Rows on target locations
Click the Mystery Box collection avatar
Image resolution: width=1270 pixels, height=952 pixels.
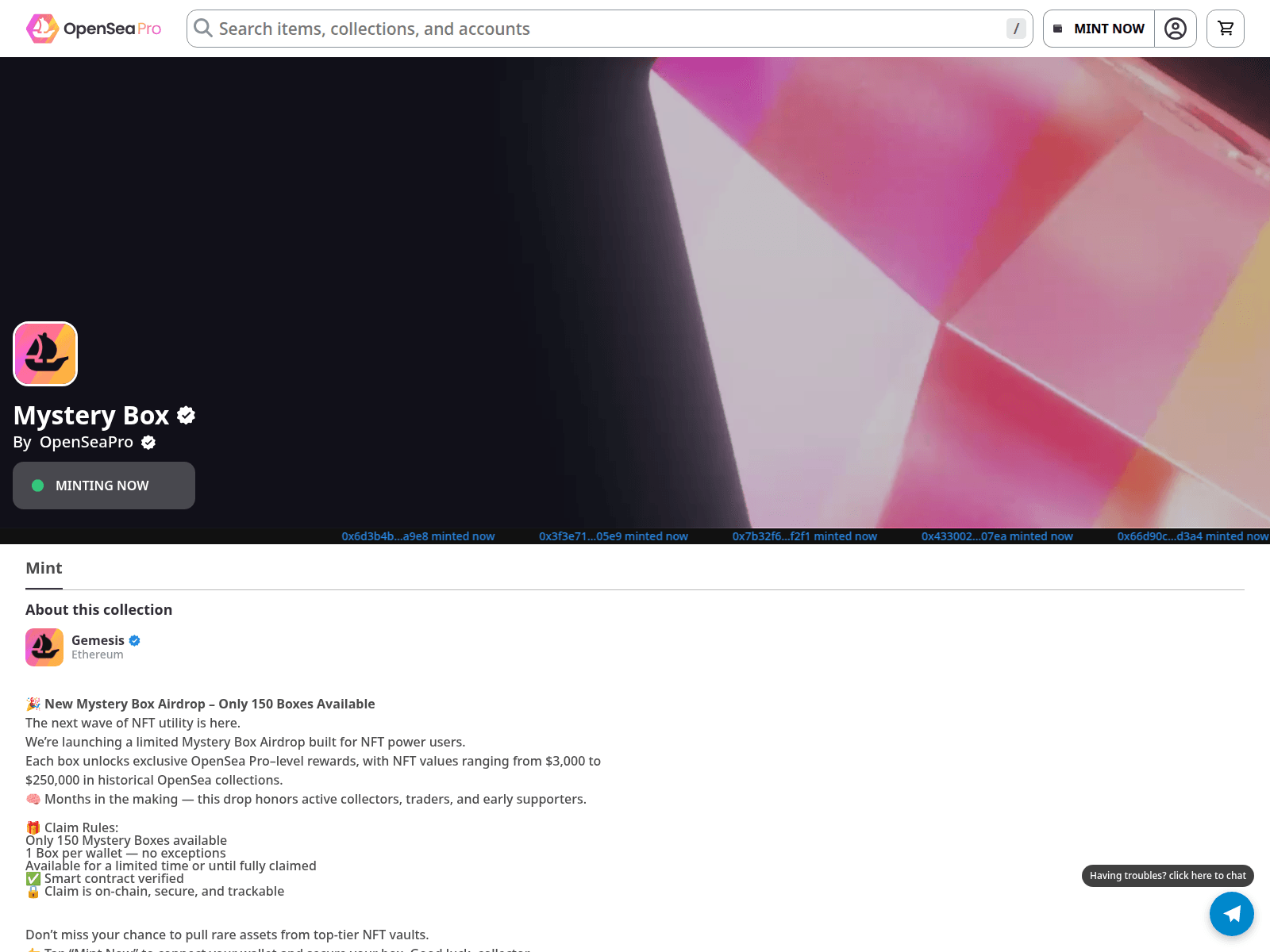pos(45,354)
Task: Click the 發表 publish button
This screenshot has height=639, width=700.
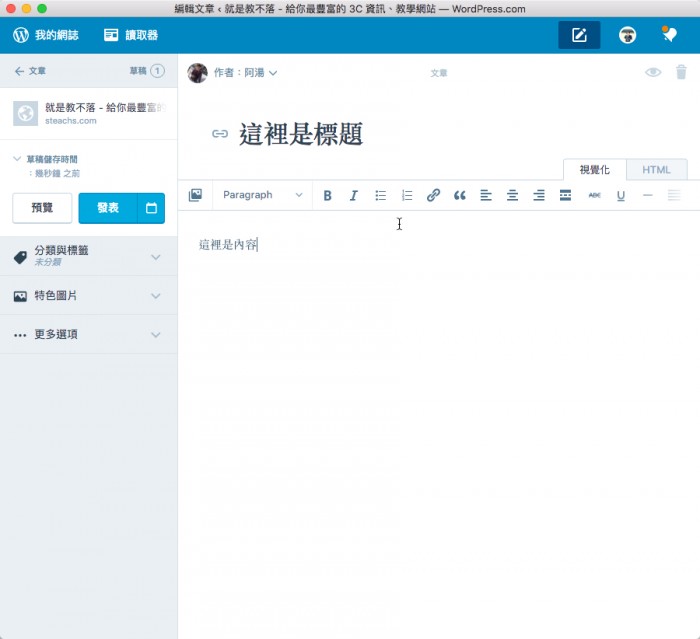Action: tap(108, 208)
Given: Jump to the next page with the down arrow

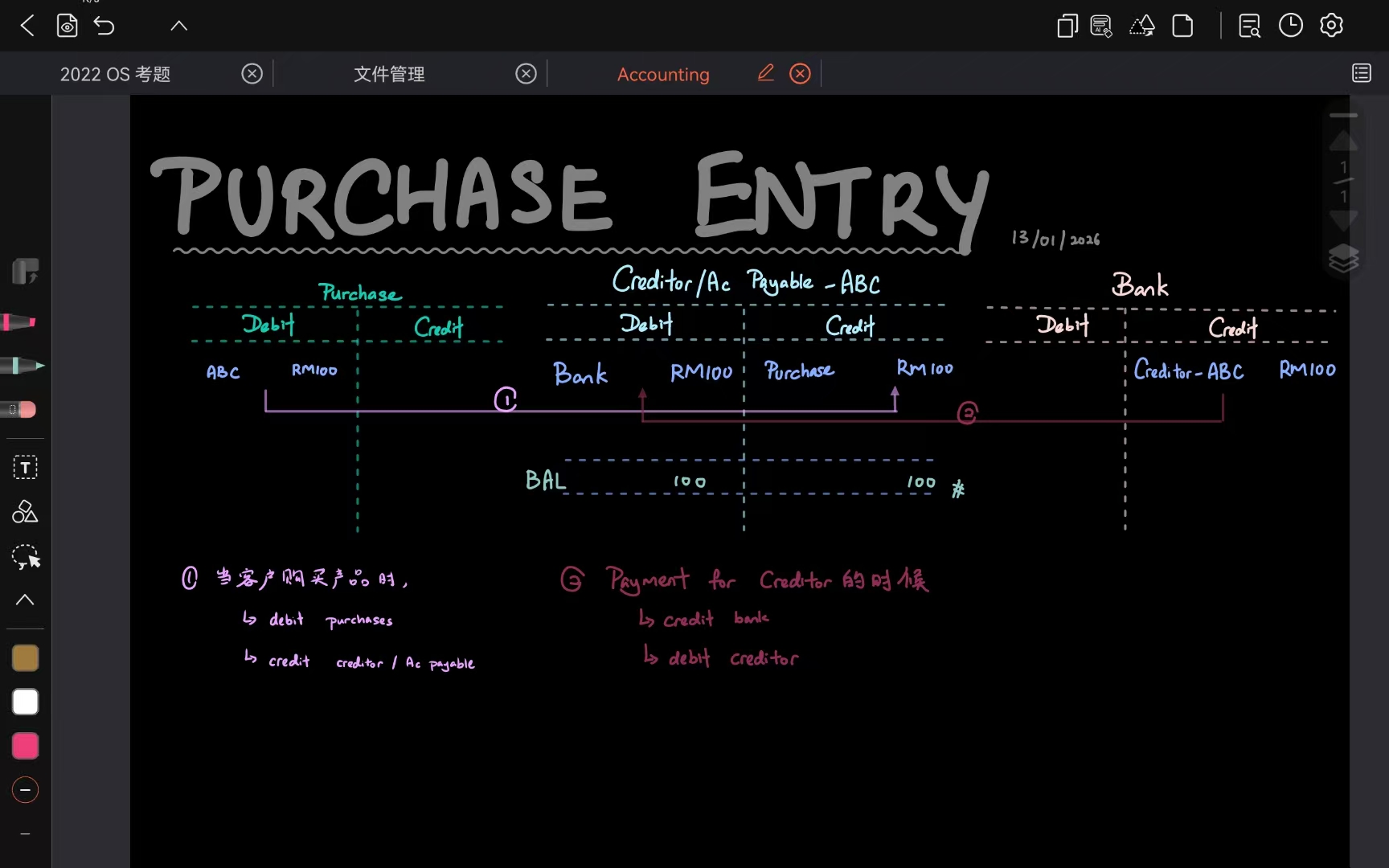Looking at the screenshot, I should tap(1342, 222).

DIRECTIONS FOR THIS TASK — Render this listing as a two-column CSV with the headers "instruction" and "location", one row per entry, putting each field in quotes and turning any line breaks into spaces. Omit the pictures.

RESULT FOR THIS TASK —
instruction,location
"Click the Mystery Box collection avatar Image resolution: width=1270 pixels, height=952 pixels.","pos(45,354)"
"Task: Click the 發表 publish button This screenshot has height=639, width=700.","Action: tap(108, 208)"
"Given: Jump to the next page with the down arrow","Looking at the screenshot, I should tap(1342, 222)."